Research Spotlight: Researchers Develop mRNA Strategy to Turn “Cold” Tumors “Hot”

Riddha Das, PhD, of the Mass General Brigham Center for Systems Biology (CSB), is the co-lead author of a paper published in Nature Biotechnology, “Immune-remodeling mRNAs expressing IRF8 or NIK generate durable anti-tumor immunity in multiple cancer models.” Ralph Weissleder, MD, PhD, and Christopher Garris, PhD, also of the CSB, are the co-senior authors.

Q: What challenges or unmet needs make this study important?

Immunotherapy has transformed cancer care, but it doesn’t work for many patients. One reason is that tumors can create a protective environment that blocks the immune system, often by surrounding themselves with cells that weaken or shut down immune attacks. In particular, these tumors limit the activity of T cells—the immune system’s main cancer-fighting cells—preventing them from recognizing and destroying cancer.

Tumors that respond well to immunotherapy typically already contain active T cells and are often described as “hot.” In contrast, tumors that lack T cells—known as “cold” tumors—are much less likely to respond. Unfortunately, most tumors fall into this cold category. Our work aims to enhance the immune priming of tumors to help turn cold tumors hot for a much more efficient antitumor response.

Q: What central question(s) were you investigating?

T cells are essential for the immune system to eliminate cancer, but they need clear instructions to recognize and attack tumor cells. These instructions are provided by specialized “antigen-presenting” cells, such as macrophages and dendritic cells. Among these antigen-presenting cells (APC), a specialized type of dendritic cell—known as cDC1—plays a central role in activating cancer-fighting T cells. In this work, we boosted the activity of cDC1 cells within tumors to strengthen immune recognition.

Q: What methods or approaches did you use?

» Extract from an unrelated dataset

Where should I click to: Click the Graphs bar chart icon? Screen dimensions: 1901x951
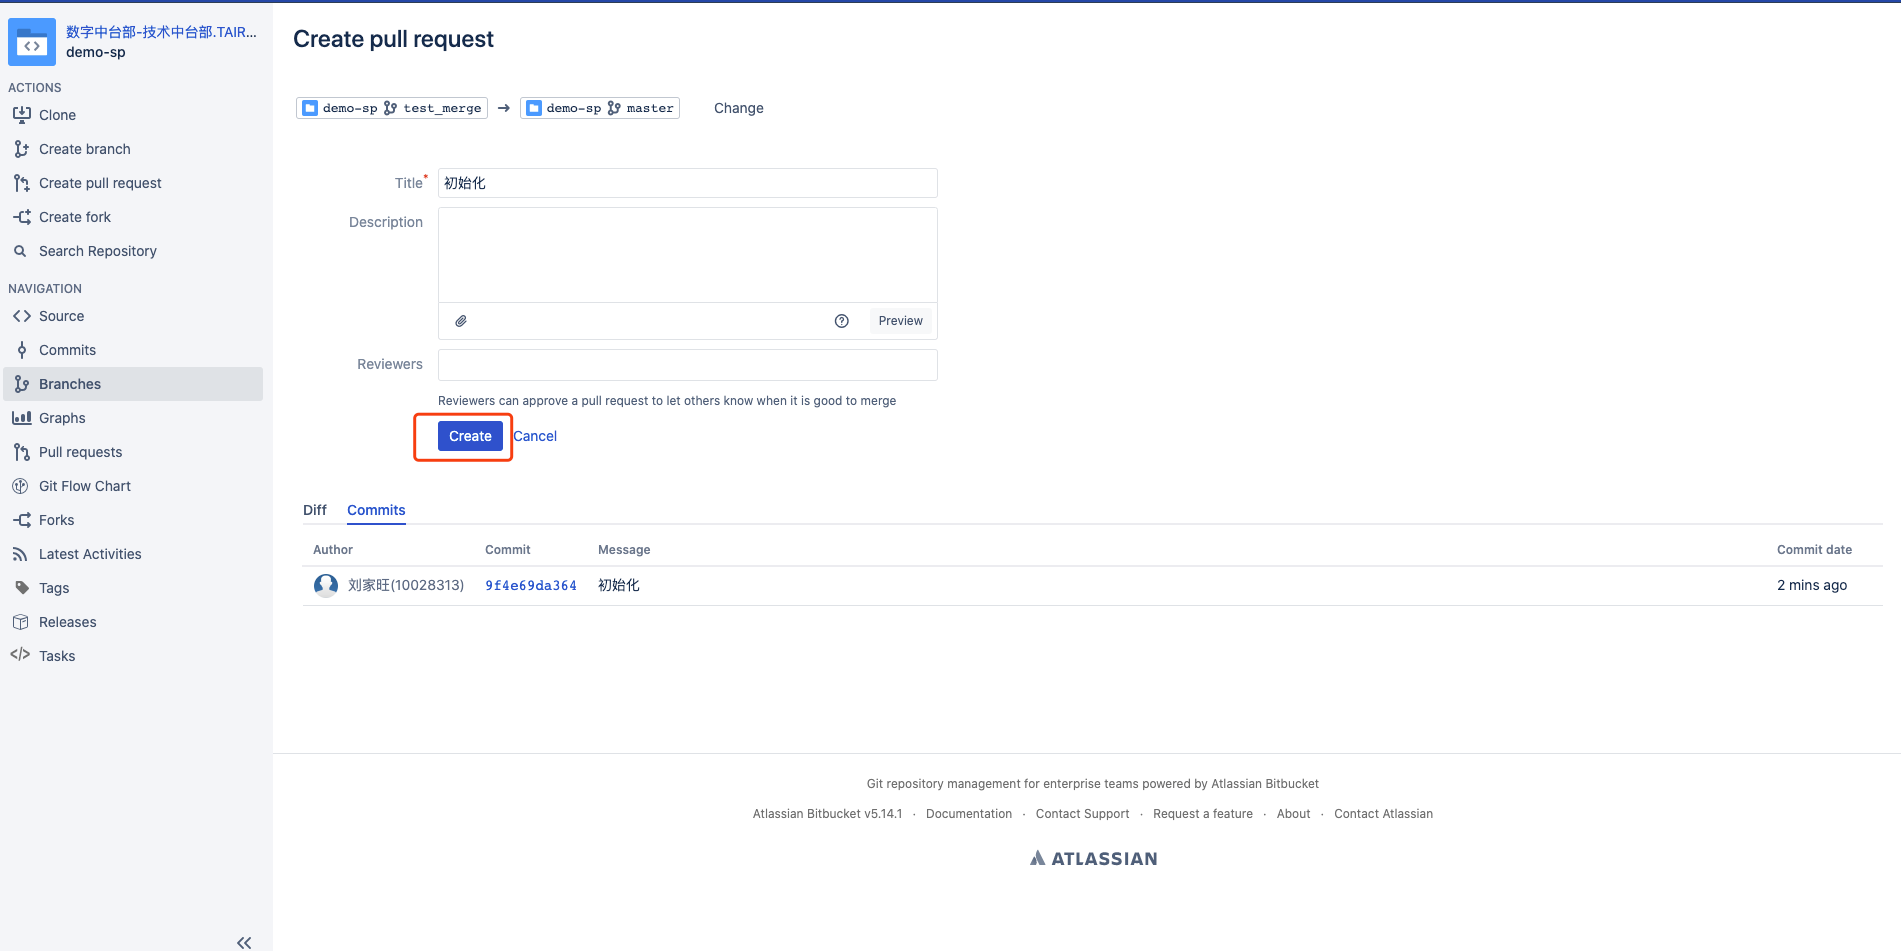[21, 418]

We had previously identified two specific targets in cDC1 biology that render these APC much more effective: NF-κB-inducing kinase (NIK) and interferon regulatory factor 8 (IRF8), a transcription factor. The challenge had been to effectively upregulate these targets in APC. In this work, we delivered mRNAs encoding these factors using special lipid nanoparticles.

After conducting a series of experiments to assess the mRNA immunotherapies’ effects on immune cells, we tested their therapeutic effect across multiple cancer models, including metastatic disease. Finally, we combined these mRNAs with cancer and infectious disease antigens to evaluate their potential to enhance both cancer vaccines and vaccines against infectious diseases.

Q: What did you find?

We found that NIK and IRF8 mRNAs expanded and activated cDC1s, recruited additional immune cells, and helped convert poorly T cell-inflamed, “cold” tumors into more immune-active, “hot” environments. This translated into strong tumor control across multiple cancer models. The responses were durable, protected mice from tumor regrowth, and improved the benefit of checkpoint blockade therapy in difficult-to-treat tumors. 

We also found that these mRNAs acted as powerful vaccine enhancers: when combined with cancer antigen mRNA, they generated strong immune responses lasting up to three months and prevented tumor growth in vaccinated mice, while also enhancing responses to influenza and SARS-CoV-2 antigens.

Q: What are the real-world implications, particularly for patients?

Our development of immune remodeling mRNAs could be the first step toward a new class of mRNA medicines that reprogram the immune system from within. Importantly, this approach could help turn poorly inflamed, therapy-resistant tumors into immune-active tumors that are more visible to the immune system. This could be especially important for patients whose tumors do not respond well to current immunotherapies, including immune checkpoint blockade therapy, and may also be relevant for advanced or metastatic disease.

Our work indicates that mRNA-based approaches have the potential to boost immune responses for both personalized neoantigen vaccines and universal cancer vaccines targeting common tumor antigens.

Q: What was your most memorable moment during the study?

The most memorable moment was seeing the vaccine studies, where the immune response lasted up to three months, and vaccinated mice were protected from tumor growth. It was exciting because it showed that these immune remodeling mRNAs were not only boosting the initial response but also helping generate durable immune memory. Seeing vaccinated mice remain protected months later made the impact of the platform feel much more tangible. That was the point where the study felt especially promising for future cancer vaccine applications.

Authorship: In addition to Das, Weissleder and Garris, Mass General Brigham authors include Xinying Ge.

Paper cited: Gupta, A., et al. “Immune-remodeling mRNAs expressing IRF8 or NIK generate durable anti-tumor immunity in multiple cancer models.” Nature Biotechnology. DOI: 10.1038/s41587-026-03115-2

Funding: This work was partly supported by the CSB Discovery Fund, the Karin Grunebaum Cancer Research Foundation, the Department of Defense (HT9425-24-1-0424), and the National Institutes of Health (T32 CA079443).

Disclosures: Patent applications covering aspects of this work have been filed by Daniel G Anderson, Akash Gupta, Kaelan Reed, Riddha Das, Ralph Weissleder and Christopher Garris.